Gagarin was the solo project of veteran experimentalist Graham ‘Dids’ Dowdall, a British musician who spent a long and fruitful career operating around the edges of where rock, dance, electronic and improvised musics collide.
Emerging from the free improv scene of the late ‘70s, he joined the Manchester-based cult post-punk group Ludus in 1980 as their drummer before being recruited to join the legendary German artist Nico, with whom he spent seven years writing and performing. This tenure included the acclaimed John Cale produced studio album ‘Camera Obscura’, following which the Welshman hired him to play on his own ‘Artificial Intelligence’ record. Both were released via Beggars Banquet.
Following the untimely death of Nico in 1988, Dids formed Faction (releasing two albums) and also played with Eric Random & The Bedlamites, Bill Pritchard, Infidel (including a tour in deepest Siberia) and Sonexuno. He also trained as a community musician at this time and subsequently spent over thirty years in a parallel career making music with disabled people and others experiencing disadvantage, utilising his skills to enable personal and social change. It also led to a post as a lecturer at Goldsmiths University in London, where he remained teaching until his death.
Returning from a visit to Russia in the ’90s, Dids felt the need to create an outlet for his electronic creativity, As Gagarin, he issued several acclaimed albums and EPs and performed innumerable live shows utilising a combination of hardware – samplers, drum pads, synths – to interpret his compositions in an improvisatory context. His work has been played regularly on BBC Radio 3, 6 Music and Resonance FM in the UK, as well as NDR (Germany), RCV (France), RTE (RoI), RUM (Portugal), Boiler Room and more. It has also received coverage in publications such as The Wire, The Quietus and Electronic Sound (all UK), plus Rockerilla, Impose, Bandcamp Daily, 6am, Freq, Big Shot and more overseas.
Dids was an associate then full member of the acclaimed rock group Pere Ubu for the last twenty years of his life, writing and performing on their four most recent albums and touring extensively as electronicist and electronic drummer.
KOMOREBI
(Geo Records)
stream or buy
2023 saw significant developments in Dids’ career and life, beginning with an invitation to soundtrack ‘Solitude’, a film about Nico directed by Nina Danino that yielded a radically different version of her 1981 single ‘Saeta’ that features on the final Gagarin album, ‘Komorebi’. Komorebi is a Japanese word that refers to how sunlight is seen and felt through leaves and branches. The album takes this idea as a loose theme, evoking light and shade and combining both throughout its duration. Dids was diagnosed with advanced bladder cancer in the summer of 2023, which led to extensive chemotherapy for the remainder of the year. Undeterred creatively, he set about composing and recording the remainder of the album in his new studio by the sea in Margate, Kent. Optimistic and forward looking, ‘Komorebi’ conveys no sense of doom; rather, local field recordings (a Gagarin trait) feature alongside aching melodies, moody atmospherics and glitchy beats. Veering from blissed out ambience to a noisier strangeness, its ten tracks are tied together via the loose Komorebi theme of lighter melodic sounds filtered through a shaded lens.
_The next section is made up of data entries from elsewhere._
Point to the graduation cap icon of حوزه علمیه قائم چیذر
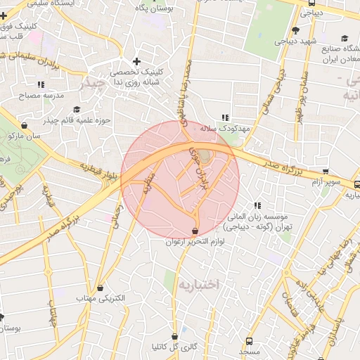76,110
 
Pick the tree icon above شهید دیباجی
295,30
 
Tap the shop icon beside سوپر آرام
326,171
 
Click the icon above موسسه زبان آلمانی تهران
257,205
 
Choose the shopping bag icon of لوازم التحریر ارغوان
195,231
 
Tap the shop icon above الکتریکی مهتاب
101,287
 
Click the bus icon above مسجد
249,338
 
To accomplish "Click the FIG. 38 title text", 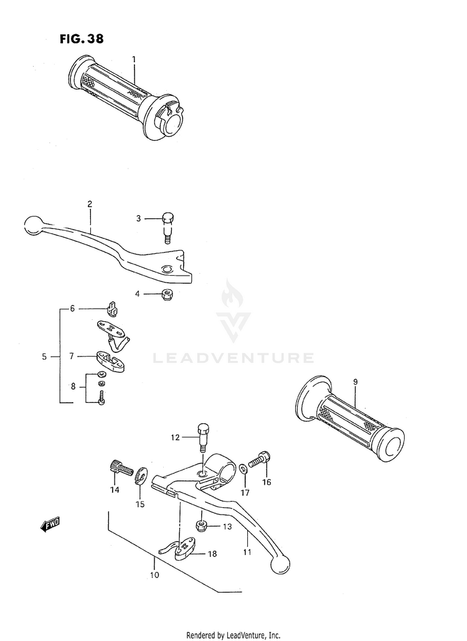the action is tap(82, 39).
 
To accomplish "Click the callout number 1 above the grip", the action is tap(133, 59).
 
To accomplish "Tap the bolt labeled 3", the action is tap(167, 227).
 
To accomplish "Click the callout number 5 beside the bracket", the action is tap(44, 357).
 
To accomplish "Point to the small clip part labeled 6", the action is tap(113, 307).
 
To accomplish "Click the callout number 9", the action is tap(355, 381).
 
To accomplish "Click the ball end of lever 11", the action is tap(280, 564).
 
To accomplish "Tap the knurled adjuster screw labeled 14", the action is tap(120, 469).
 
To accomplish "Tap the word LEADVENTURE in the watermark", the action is tap(234, 358).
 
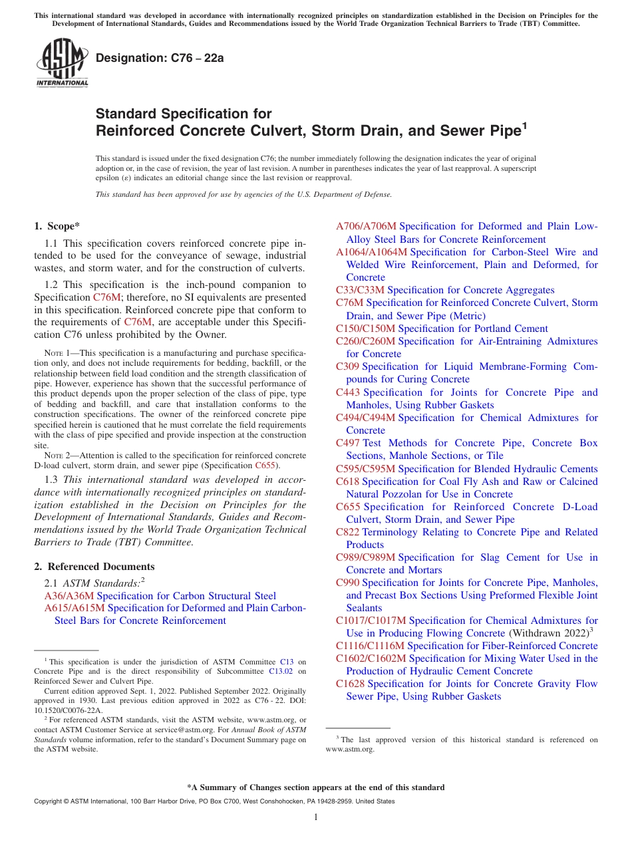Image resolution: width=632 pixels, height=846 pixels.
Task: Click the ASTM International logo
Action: coord(62,63)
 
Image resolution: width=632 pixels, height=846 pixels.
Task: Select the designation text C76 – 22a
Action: coord(160,58)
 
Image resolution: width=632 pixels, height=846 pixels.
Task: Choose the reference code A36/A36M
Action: coord(69,596)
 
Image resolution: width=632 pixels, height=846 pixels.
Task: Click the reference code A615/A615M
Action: coord(75,608)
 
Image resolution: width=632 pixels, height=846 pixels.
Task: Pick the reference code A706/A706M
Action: coord(366,226)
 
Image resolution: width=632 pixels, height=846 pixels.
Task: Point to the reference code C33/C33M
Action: coord(360,290)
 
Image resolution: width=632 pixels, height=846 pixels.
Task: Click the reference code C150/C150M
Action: coord(365,329)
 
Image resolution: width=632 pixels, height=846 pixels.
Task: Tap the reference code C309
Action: coord(347,366)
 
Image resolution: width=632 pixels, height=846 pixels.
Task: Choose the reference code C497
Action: coord(348,443)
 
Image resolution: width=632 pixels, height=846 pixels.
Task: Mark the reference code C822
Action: coord(348,532)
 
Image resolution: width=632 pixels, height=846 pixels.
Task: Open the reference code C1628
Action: coord(350,684)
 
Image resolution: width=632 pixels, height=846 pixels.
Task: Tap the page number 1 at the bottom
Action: coord(316,817)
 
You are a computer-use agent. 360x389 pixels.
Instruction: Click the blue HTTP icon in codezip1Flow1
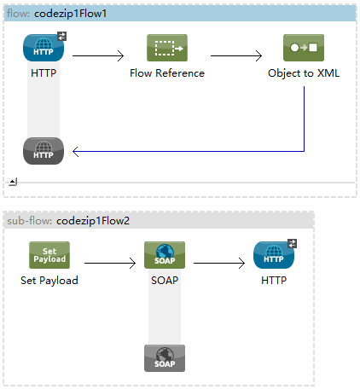pyautogui.click(x=44, y=48)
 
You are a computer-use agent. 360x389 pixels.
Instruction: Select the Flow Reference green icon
pyautogui.click(x=167, y=48)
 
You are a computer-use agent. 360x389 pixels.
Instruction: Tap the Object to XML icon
pyautogui.click(x=304, y=48)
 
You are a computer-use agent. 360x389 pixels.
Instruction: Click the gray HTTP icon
pyautogui.click(x=44, y=151)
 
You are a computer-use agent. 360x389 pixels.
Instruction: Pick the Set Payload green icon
pyautogui.click(x=49, y=255)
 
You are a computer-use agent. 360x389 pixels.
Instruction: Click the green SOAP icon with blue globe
pyautogui.click(x=165, y=255)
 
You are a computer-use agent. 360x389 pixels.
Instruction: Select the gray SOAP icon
pyautogui.click(x=165, y=358)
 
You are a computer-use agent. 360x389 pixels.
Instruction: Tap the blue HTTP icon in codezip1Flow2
pyautogui.click(x=274, y=255)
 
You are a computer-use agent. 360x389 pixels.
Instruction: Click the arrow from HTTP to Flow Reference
pyautogui.click(x=98, y=55)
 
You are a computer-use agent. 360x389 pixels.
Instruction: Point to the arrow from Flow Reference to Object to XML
pyautogui.click(x=236, y=55)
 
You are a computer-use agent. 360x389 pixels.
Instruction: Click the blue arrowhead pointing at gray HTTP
pyautogui.click(x=75, y=151)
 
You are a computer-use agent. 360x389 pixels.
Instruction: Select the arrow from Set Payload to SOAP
pyautogui.click(x=110, y=263)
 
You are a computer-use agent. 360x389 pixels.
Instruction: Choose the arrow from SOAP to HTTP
pyautogui.click(x=219, y=263)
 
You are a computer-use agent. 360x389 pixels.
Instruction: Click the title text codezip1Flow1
pyautogui.click(x=70, y=14)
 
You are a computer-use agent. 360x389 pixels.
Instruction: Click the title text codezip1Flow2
pyautogui.click(x=93, y=221)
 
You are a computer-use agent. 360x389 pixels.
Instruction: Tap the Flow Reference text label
pyautogui.click(x=167, y=73)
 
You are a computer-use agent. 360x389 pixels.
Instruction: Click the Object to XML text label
pyautogui.click(x=304, y=73)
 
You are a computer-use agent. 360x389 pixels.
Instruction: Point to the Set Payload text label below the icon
pyautogui.click(x=49, y=281)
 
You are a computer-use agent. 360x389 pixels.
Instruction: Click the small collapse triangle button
pyautogui.click(x=13, y=182)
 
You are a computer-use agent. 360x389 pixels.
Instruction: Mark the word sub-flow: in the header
pyautogui.click(x=30, y=221)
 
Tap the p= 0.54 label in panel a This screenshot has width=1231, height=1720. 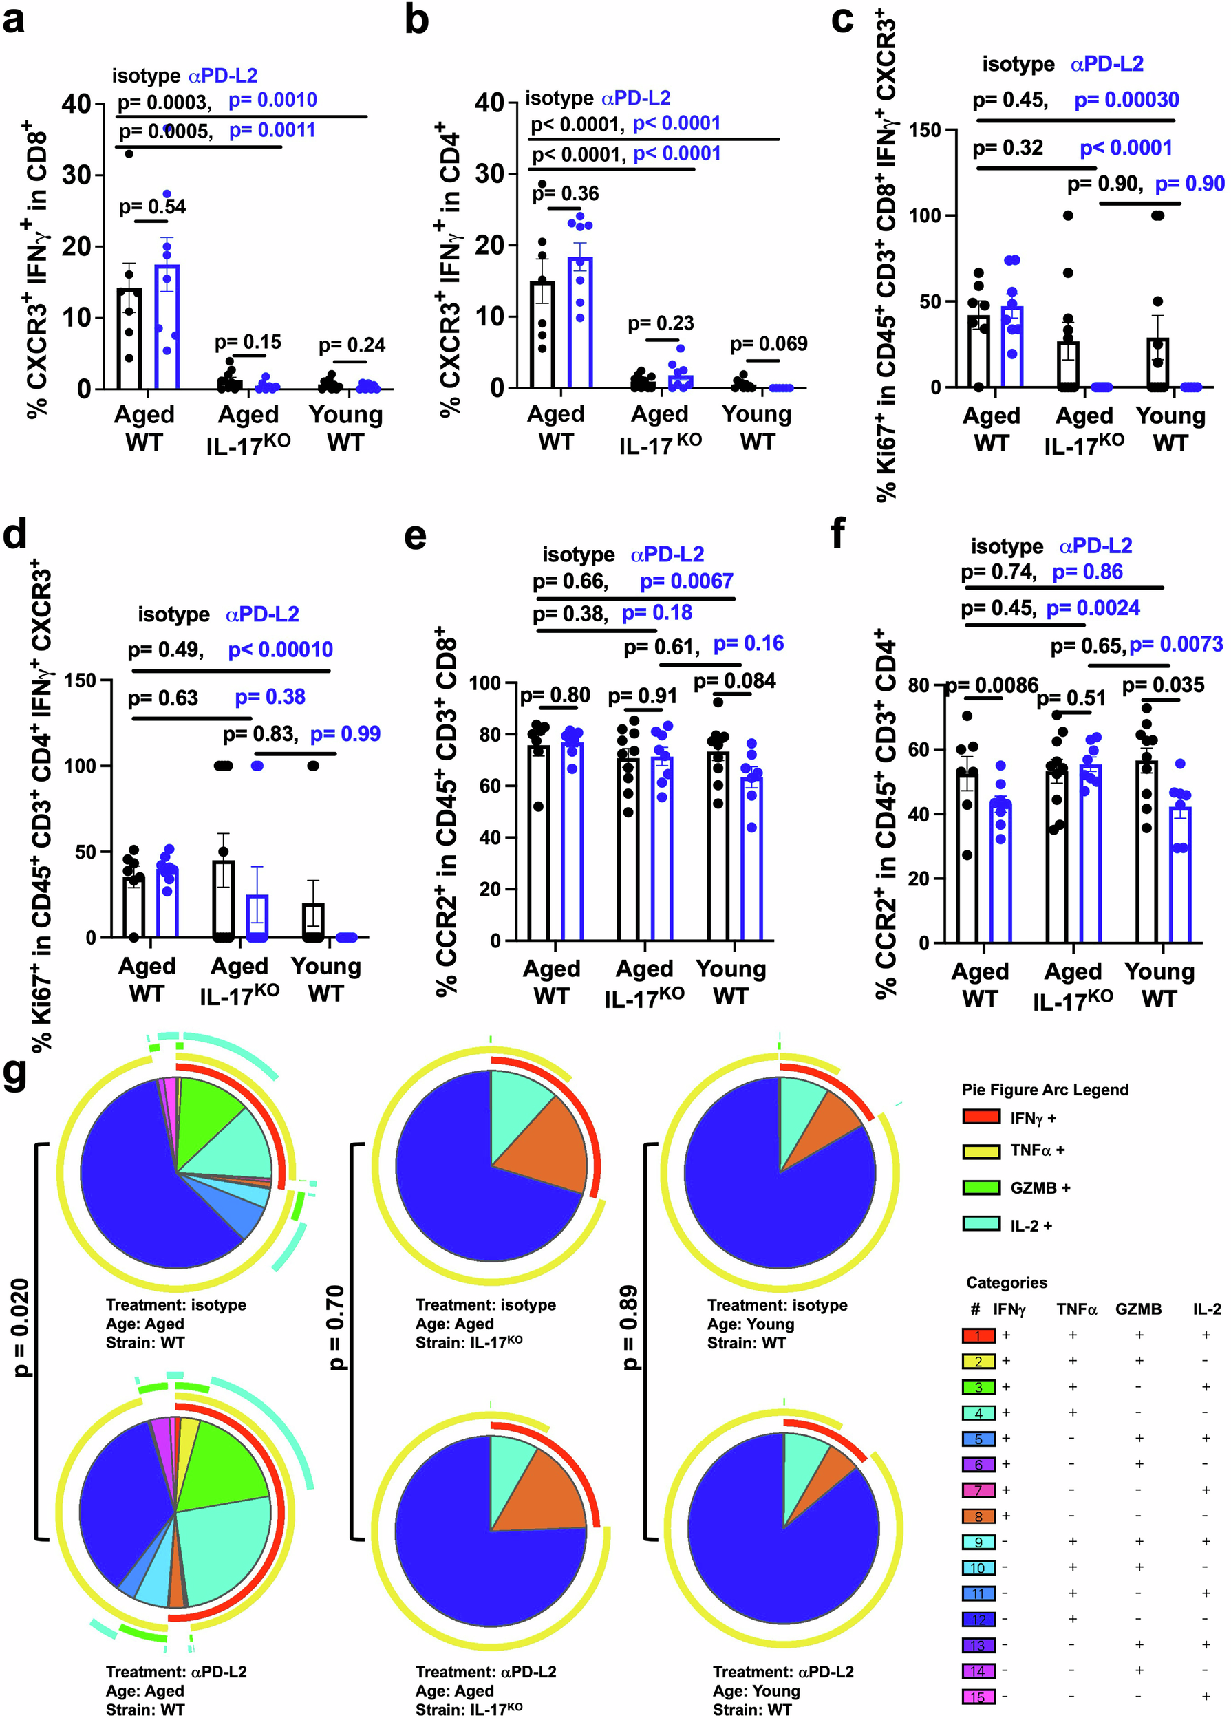coord(152,206)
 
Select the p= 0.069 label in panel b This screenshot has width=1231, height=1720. coord(768,344)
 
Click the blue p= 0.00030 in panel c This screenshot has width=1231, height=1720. coord(1126,100)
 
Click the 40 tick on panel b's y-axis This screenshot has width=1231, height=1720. coord(490,103)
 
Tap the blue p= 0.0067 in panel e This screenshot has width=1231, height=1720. coord(686,581)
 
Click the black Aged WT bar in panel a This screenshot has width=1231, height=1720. coord(129,338)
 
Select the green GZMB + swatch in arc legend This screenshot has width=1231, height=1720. coord(981,1187)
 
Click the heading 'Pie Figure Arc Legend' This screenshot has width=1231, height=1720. coord(1045,1090)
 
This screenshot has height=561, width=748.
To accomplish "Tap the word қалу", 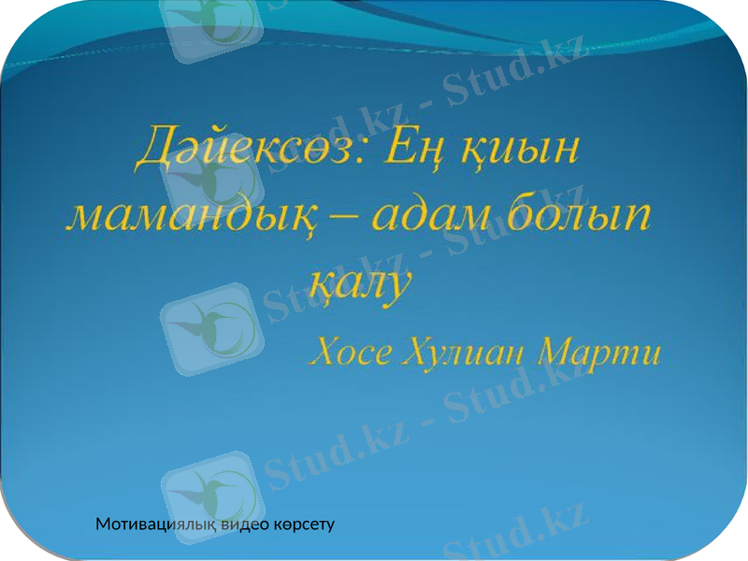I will [x=359, y=281].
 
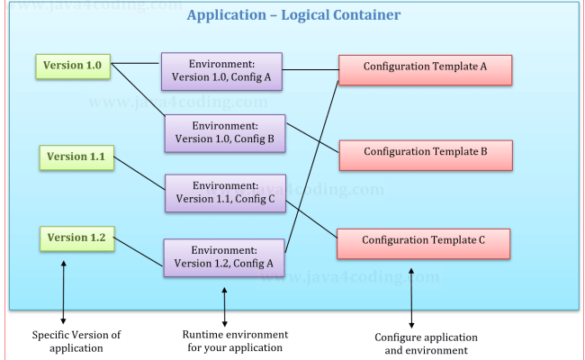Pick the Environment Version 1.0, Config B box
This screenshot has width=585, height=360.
tap(225, 132)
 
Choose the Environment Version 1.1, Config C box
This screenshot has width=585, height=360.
tap(225, 193)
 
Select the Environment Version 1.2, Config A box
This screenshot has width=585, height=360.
tap(224, 256)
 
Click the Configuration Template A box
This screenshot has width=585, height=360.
tap(425, 68)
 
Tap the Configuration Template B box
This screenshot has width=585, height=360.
tap(425, 154)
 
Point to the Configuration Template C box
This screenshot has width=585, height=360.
tap(423, 241)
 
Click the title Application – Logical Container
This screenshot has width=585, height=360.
tap(293, 16)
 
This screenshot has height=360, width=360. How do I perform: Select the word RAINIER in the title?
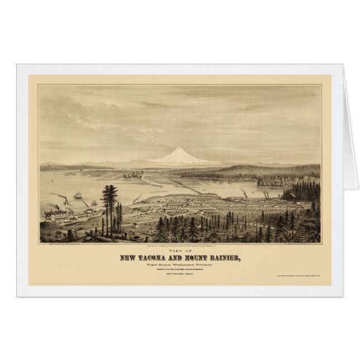[x=230, y=256]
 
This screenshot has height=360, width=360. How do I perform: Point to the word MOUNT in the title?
[x=201, y=256]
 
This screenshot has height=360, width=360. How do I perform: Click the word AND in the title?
[x=181, y=256]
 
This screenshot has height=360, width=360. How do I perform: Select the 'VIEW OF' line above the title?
[x=180, y=249]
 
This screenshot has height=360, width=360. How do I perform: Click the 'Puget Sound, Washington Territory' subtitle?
[x=180, y=263]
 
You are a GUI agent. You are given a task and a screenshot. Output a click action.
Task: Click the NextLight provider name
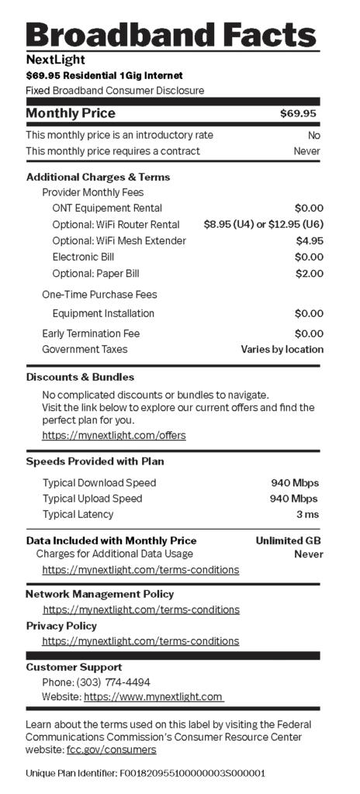pos(55,60)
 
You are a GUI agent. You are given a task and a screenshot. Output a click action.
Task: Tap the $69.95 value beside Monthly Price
pos(298,114)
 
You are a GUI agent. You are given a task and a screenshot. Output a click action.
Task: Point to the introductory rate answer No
pos(313,135)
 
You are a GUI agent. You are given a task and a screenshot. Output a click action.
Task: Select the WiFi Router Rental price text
pos(263,225)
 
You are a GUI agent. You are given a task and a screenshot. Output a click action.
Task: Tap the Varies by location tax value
pos(282,349)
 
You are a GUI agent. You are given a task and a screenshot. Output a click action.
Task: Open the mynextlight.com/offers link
pos(114,435)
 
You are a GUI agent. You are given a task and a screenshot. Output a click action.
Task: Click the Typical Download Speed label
pos(99,482)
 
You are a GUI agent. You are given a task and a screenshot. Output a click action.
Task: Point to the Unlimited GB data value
pos(289,540)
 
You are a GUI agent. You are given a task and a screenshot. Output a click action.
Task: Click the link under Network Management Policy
pos(141,609)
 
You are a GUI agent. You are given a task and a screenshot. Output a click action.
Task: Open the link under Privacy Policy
pos(140,640)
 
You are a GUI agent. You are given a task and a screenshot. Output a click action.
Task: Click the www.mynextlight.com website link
pos(154,697)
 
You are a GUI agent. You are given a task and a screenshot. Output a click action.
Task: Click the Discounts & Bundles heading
pos(80,377)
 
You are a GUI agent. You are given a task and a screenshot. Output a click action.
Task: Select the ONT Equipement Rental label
pos(107,208)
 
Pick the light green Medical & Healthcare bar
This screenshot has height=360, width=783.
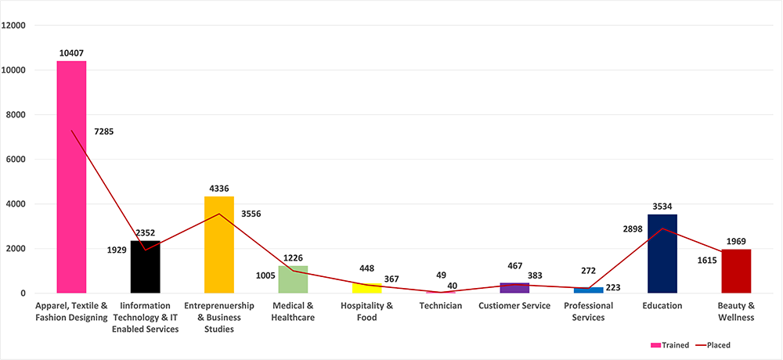click(293, 279)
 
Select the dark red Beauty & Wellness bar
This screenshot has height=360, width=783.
click(736, 271)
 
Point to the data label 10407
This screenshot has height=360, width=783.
click(71, 53)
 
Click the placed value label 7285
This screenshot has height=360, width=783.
click(103, 131)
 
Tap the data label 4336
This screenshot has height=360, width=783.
click(218, 189)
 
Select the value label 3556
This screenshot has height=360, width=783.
click(252, 213)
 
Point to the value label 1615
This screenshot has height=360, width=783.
click(706, 260)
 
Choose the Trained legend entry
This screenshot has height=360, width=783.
click(669, 344)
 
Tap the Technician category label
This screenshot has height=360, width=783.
click(440, 306)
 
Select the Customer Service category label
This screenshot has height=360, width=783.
click(514, 306)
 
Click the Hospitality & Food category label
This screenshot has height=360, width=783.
click(366, 311)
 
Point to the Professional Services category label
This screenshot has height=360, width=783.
click(588, 311)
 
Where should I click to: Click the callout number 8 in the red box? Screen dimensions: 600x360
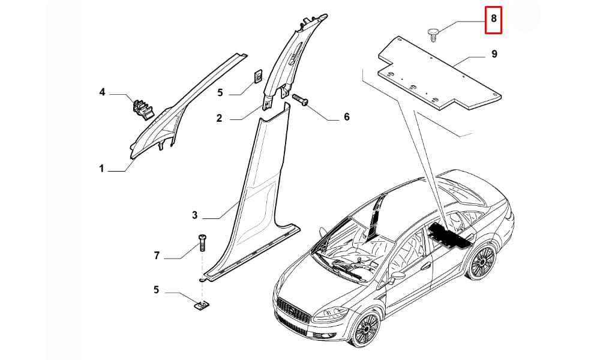pyautogui.click(x=494, y=18)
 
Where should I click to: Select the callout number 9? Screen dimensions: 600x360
pyautogui.click(x=494, y=54)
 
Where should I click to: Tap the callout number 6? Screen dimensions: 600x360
pyautogui.click(x=347, y=116)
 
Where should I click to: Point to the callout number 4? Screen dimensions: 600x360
pyautogui.click(x=102, y=92)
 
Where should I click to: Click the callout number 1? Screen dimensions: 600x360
pyautogui.click(x=101, y=169)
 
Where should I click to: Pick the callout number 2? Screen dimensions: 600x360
pyautogui.click(x=219, y=118)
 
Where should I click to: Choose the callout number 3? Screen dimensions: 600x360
pyautogui.click(x=194, y=215)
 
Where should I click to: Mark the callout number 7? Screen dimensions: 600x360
pyautogui.click(x=157, y=256)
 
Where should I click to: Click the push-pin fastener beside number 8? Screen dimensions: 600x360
pyautogui.click(x=433, y=34)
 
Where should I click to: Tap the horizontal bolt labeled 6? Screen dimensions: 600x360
pyautogui.click(x=300, y=99)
Released in April 2024, Dids was actively promoting ‘Komorebi’ with a series of live performances in London and around the south-east until shortly before his death.
It’s a blessing that Graham Dowdall was sufficiently long lived to have experienced at first hand, in real time, the first, noisy stirrings of the layered, diffuse musical culture that envelops us today – from Telstar and The Beatles as a child, to Pink Floyd, Delia Derbyshire’s White Noise project, dub, rave. He absorbed it all and eventually became a participant. In his 69 years he lived so many lives – not just as a musician, but as a master gardener, sponsor of his beloved Arbroath FC, political radical, lawyer and teacher of SEN children. Graham was the most beloved of men. He was the drummer with Ludus – he recalls a very young Morrissey, a polite, nervously shy adolescent, making him tea. He went on to work with Nico, somehow riding the choppy waters that entailed over the years, drawing on his infinite reserves of patience as well as his musical prowess. I saw him many times with Roshi Nasehi (Roshi with Pars Radio) adding discreet electronic dimensions to her Welsh/Iranian/folk/avant pop stylings which deserved, and continue to deserve, a much wider audience. I also saw him numerous times playing electronics with Pere Ubu, a vital role in one of the world’s very greatest rock bands, carrying on a tradition of abstract intervention that began with founding Ubu member Allen Ravenstine. Finally, he was Gagarin, whose retro-futurism was encapsulated in that moniker – mapping out a unique trail amid the busy skies of ambient electronica, achieving a deep, rich, layered, raging sense of peace, a hankering for what was once promised, what could and should be, the culmination of a lifetime’s experience and absorption. His most recent album, ‘Komorebi’, was his best. Brilliant, exemplary, Graham has left us but I truly hope that somehow his journey isn’t done.